I’ve come a long way before I felt comfortable to share this life-changing thing: searching the school, collecting documents, applying, waiting for the approval, sending documents to the Ministry of Justice, waiting for the approval again and only after that I breathed out and knew that I’m actually moving. As I said in the post I mentioned before, all this cost me a considerate amount of my nerve cells. Now I’m a bit calmer but we’ll come back to this later on.
After my announcement, I’ve paid school tuition and dormitory fees, received documents from Japan (Certificate of Eligibility, Certificate of Admission and some schedule information), applied for the student visa and bought new suitcases (my trusty old one died (r.i.p.) and I also decided to buy a small one as carry-on luggage). The only thing left now is to take my passport with visa in it from the Embassy (I’m going there tomorrow afternoon) and I’m ready to go. Well, I still have to pack my belongings but that’s not a problem (I hope…).
Speaking of how I feel about my life right now. Undoubtedly, I’m excited…and a little bit scared at the same time. Don’t get me wrong, moving to Japan is 100% my decision and I knew what I was signing myself for but… this sense of uncertainty, realization that I don’t really know what’s going to happen drives me crazy. I keep imagining things and, being a paranoid human being that I am, not all these things are bright and happy. Let’s be honest, I’m an 18-year-old girl who doesn’t feel like an adult at all, has very limited experience of living alone and very limited knowledge of the language that I’ll need to use to communicate with people around me (and English won’t be helpful). But the adventurous side of me (which, by the way, outweighs) is super excited. It’s a huge challenge for me and a great opportunity to find out about things I’m capable of! After all, life is unpredictable and it’s impossible to be fully prepared for things which are waiting for us in future, so what’s the point of being paranoid and anxious, right?

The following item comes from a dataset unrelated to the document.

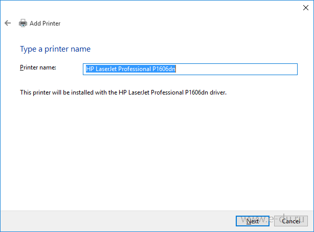The height and width of the screenshot is (232, 314).
Task: Click the empty title bar area of the dialog
Action: [153, 7]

I think, there will be two more posts related to the moving before my departure and after that, I will be sharing my experience of being a foreign student from Russia in Japan. I’m also thinking about filming a vlog on a moving day but I’m still not sure.
Anyway, that’s all for today’s post. It’s less chaotic than my previous Japan-related one, at least I think so, and I hope you had a good time reading it! To be honest, I feel a bit relieved after sharing my feelings with you, like after a chat with a friend or a family member. Hope you all have an amazing day!